Disse um dia um filósofo de outros tempos que Deus geometriza. A ser isto verdade, muito beneficiaríamos em desocultar-Lhe o teorema, estudar os princípios de tal geometria, não para adivinharmos o futuro, mas para sermos senhores do presente ou, dito de outra forma, para lograrmos viver de propósito, para arquitectarmos com total conhecimento o edifício da nossa auto-realização sem corrermos o risco de ver ruir a abóbada sobre as nossas cabeças.
Do meu ponto de vista, o futuro não existe e é desta não existência que resulta o grande erro das bruxas e dos adivinhos, que a realidade invariavelmente desmente. O que em boa verdade existe são futuros, que são aplicações relativizadas do contínuo presente. A pretensão de adivinhar resulta de processos ilusórios e de muita falta de humildade.
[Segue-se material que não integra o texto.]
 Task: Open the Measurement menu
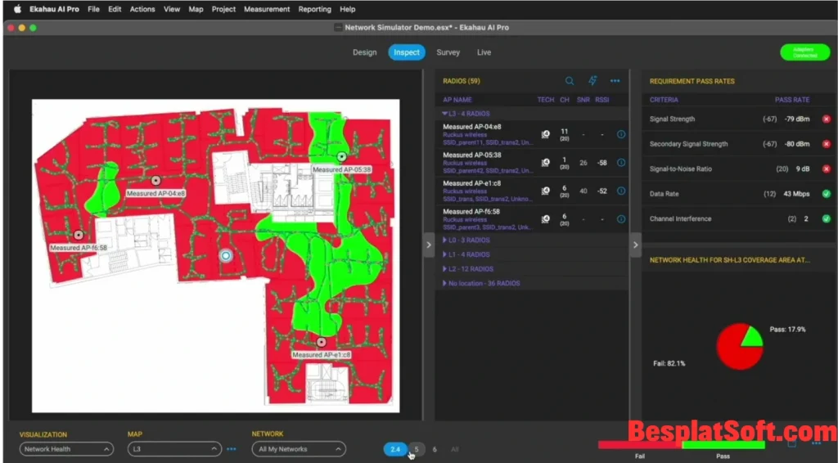[267, 9]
Até a palavra adivinho — a divinu, através de Deus — demonstra alguma jactância pelo presumido privilégio de confidências do alto.
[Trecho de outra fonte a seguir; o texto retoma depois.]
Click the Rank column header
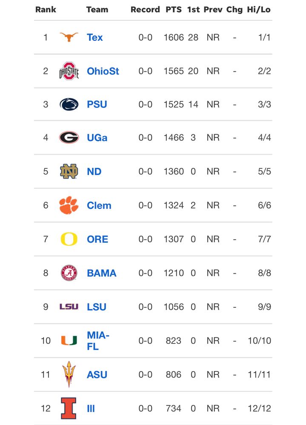This screenshot has height=425, width=306. (46, 9)
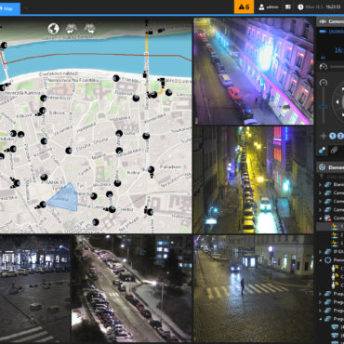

É claro que se fica de pé atrás quando se constata que também o vinho comporta na sua etimologia referência à divindade, como se um grãozinho na asa nos facilitasse a descoberta dos desígnios de Deus. Há quem diga que esta etimologia é forçada, ou mesmo falsa, mas o certo é que, nos rituais dionisíacos, as grandes libações levavam ao grande êxtase final, não fosse Dionísio, entre os gregos, a divindade dedicada à fecundidade e ao vinho.
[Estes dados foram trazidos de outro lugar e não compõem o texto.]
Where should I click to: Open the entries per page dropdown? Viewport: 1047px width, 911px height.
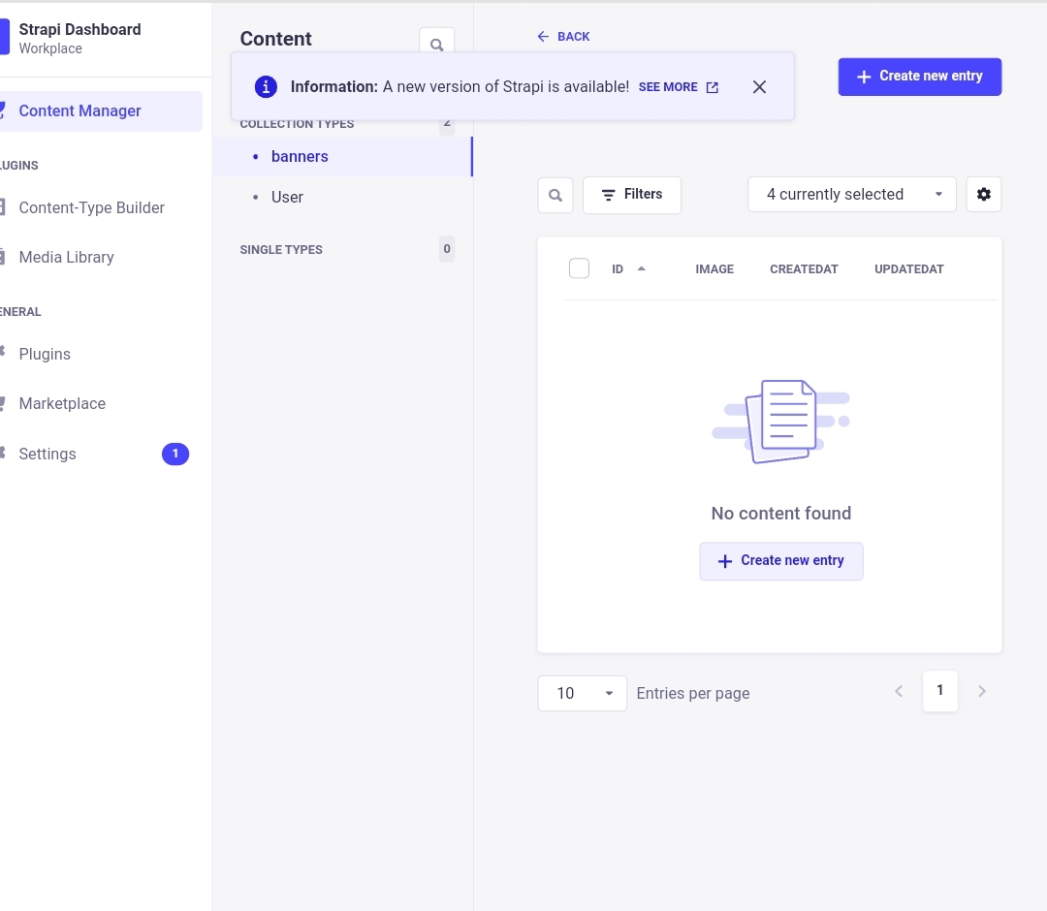click(x=582, y=693)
O que não vale invocar para justificar adivinhações avulsas é Nostradamus, pois as suas centúrias não comportam quaisquer adivinhações, mas apenas — e não é nada pouco — projecções dos ciclos pregressos com conformadoras sequências do devir. Dito de outra forma: se algo Nostradamus pretendia adivinhar era a forma e as regras com que Deus geometriza. Descobrir o grande mistério, como diria o professor Agostinho da Silva, de ser o ponto sem dimensão a desenhar toda a geometria possível.